Chicago Med: Monday Mourning (2×17)

Falou, valeu, é isso aí. Essa será a frase com que eu provavelmente encerrarei o texto sobre o último episódio da segunda temporada de Chicago Med porque, minha gente, não tem como continuar. Na verdade eu sou muito persistente de ainda chegar até lá depois de mais um episódio que prova que os roteiristas não fazem ideia de como um hospital funciona na vida real.

Ou que frequentam os hospitais errados: o que dizer da Goodwin chegando no meio do corredor e falando para a Natalie para a mãe do paciente a beira da morte que eles não iam dar ao menino o equipamento que a médica tinha acabado de falar que era necessário porque eles só tinham um e outra pessoa “precisava mais”?

Sério, quanto falta de noção em algo assim? Primeiro o fato de um hospital daquele tamanho e que na primeira temporada recebeu uma doação milionária do pai de Connor ter apenas um equipamento considerado crucial para salvar vidas. Segundo o fato da chefe do hospital chegar falando na frente da mãe do paciente que ele não receberia o equipamento. O mínimo que eu esperava era a Goodwin chamando a Natalia de lado, explicado a situação e as duas definindo como proceder em seguida.
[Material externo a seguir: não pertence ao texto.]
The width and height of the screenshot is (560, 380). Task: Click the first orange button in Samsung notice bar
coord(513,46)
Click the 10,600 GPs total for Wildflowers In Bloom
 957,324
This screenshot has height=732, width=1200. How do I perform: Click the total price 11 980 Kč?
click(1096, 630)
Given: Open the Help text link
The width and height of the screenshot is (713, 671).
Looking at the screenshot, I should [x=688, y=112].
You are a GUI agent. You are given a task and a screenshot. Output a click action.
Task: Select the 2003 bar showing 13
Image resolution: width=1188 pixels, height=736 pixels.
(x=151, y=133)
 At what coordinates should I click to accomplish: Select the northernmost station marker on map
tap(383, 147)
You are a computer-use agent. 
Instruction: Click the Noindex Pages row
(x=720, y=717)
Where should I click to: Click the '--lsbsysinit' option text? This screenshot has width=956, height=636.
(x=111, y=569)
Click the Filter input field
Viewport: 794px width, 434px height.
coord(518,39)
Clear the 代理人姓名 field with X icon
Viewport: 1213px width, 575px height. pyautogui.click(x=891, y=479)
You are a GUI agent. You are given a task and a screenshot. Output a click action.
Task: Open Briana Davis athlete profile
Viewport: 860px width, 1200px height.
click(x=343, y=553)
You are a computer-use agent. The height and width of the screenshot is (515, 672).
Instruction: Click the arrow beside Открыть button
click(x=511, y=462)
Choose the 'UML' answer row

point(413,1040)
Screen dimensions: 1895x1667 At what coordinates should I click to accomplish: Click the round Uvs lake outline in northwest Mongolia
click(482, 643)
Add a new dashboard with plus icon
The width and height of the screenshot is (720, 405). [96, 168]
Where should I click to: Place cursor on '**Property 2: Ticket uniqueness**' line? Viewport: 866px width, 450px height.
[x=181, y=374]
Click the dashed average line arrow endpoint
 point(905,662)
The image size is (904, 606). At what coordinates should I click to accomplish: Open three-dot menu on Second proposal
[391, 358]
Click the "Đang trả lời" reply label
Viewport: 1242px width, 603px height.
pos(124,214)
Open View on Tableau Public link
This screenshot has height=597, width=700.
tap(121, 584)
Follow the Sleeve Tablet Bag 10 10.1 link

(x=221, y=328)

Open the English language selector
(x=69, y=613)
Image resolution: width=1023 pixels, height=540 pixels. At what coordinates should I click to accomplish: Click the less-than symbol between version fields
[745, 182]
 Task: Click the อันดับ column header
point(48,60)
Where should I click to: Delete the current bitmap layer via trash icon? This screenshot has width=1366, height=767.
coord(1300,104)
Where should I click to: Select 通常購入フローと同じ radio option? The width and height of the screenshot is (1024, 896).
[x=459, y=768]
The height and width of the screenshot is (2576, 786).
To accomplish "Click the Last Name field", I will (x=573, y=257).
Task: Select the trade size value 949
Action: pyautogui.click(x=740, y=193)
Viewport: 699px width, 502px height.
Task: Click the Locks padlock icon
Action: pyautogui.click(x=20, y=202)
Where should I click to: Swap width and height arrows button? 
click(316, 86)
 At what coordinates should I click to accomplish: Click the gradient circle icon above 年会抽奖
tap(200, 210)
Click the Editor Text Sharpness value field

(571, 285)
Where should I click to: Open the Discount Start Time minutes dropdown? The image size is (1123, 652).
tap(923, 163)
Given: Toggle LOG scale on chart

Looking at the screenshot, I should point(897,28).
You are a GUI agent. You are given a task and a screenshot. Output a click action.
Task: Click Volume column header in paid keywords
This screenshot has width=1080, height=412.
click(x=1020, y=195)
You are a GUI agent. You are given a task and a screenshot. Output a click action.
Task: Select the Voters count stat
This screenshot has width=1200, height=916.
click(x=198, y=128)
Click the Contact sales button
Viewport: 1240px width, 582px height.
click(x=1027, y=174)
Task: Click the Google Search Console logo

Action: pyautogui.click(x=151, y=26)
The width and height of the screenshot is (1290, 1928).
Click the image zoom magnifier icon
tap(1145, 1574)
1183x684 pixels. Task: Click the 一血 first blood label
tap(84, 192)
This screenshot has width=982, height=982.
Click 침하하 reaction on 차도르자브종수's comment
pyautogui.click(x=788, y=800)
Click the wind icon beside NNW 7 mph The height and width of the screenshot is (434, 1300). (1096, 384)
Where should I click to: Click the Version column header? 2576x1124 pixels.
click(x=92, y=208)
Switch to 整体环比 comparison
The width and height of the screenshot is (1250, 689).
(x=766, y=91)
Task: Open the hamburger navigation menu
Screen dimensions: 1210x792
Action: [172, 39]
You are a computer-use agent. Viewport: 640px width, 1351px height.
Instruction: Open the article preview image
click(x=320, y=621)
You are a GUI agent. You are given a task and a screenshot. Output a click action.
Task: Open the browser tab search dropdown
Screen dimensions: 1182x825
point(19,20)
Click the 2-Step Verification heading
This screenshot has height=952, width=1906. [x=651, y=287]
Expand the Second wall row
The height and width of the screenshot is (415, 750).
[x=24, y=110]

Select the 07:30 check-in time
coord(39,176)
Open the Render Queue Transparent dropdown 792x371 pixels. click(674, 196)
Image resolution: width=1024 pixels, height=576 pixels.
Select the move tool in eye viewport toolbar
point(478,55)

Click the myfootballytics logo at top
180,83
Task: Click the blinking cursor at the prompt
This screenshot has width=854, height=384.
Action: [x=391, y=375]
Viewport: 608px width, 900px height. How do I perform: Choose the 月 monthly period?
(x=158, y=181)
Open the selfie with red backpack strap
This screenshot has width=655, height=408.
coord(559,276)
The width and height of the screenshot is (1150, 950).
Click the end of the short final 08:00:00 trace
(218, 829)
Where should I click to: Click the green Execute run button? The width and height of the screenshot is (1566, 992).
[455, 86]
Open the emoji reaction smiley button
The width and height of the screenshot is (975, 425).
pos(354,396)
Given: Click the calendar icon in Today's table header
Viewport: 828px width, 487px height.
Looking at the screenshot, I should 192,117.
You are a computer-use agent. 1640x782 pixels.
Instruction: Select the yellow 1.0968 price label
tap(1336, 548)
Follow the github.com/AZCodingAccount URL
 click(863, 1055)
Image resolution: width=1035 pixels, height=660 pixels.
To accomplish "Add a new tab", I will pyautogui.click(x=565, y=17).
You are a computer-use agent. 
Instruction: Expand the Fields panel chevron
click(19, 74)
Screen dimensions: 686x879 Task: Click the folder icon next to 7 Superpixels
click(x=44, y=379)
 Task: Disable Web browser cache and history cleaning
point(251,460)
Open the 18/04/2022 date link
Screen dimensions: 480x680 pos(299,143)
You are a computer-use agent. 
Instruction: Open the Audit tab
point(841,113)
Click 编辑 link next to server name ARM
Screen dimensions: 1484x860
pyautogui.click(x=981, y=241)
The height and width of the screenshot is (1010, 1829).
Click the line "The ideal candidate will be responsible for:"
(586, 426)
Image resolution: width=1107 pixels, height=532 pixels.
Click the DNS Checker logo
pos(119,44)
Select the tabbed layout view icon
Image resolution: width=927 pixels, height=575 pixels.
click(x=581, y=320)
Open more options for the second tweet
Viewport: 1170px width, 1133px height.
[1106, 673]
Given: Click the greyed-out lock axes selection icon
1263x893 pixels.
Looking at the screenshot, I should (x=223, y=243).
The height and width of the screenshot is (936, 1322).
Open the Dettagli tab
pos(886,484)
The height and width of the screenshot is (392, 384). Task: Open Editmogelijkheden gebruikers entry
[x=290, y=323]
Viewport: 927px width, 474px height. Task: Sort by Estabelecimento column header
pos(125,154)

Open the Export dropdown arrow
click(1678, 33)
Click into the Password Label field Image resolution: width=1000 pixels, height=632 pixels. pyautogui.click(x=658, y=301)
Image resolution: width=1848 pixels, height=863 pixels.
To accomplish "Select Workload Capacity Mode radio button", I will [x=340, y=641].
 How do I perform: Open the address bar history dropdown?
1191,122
E, me desculpem, o absurdo dessa cena foi tão deal breaker (a expressão em português mais próxima que achei para expor como me senti seria “foi tão broxante”) que eu simplesmente não consegui dar bola para mais nada no episódio.

A escolha do suicida ser um personagem que, até aqui, só aparecia “errado” – reclamando das coisas, fazendo brincadeira fora de hora), também não deve ter ajudado muito.

Ah, tivemos também a briga de Choi e Halstead. Outra péssima trama. A April terminando o namoro para o qual ninguém ligava. Não salvou nada mesmo.

Um Comentário em “Chicago Med: Monday Mourning (2×17)”

  1. Andréa Lima

    Acho que eles deviam criar uma série para o dr. Charles, mas com outros roteiristas.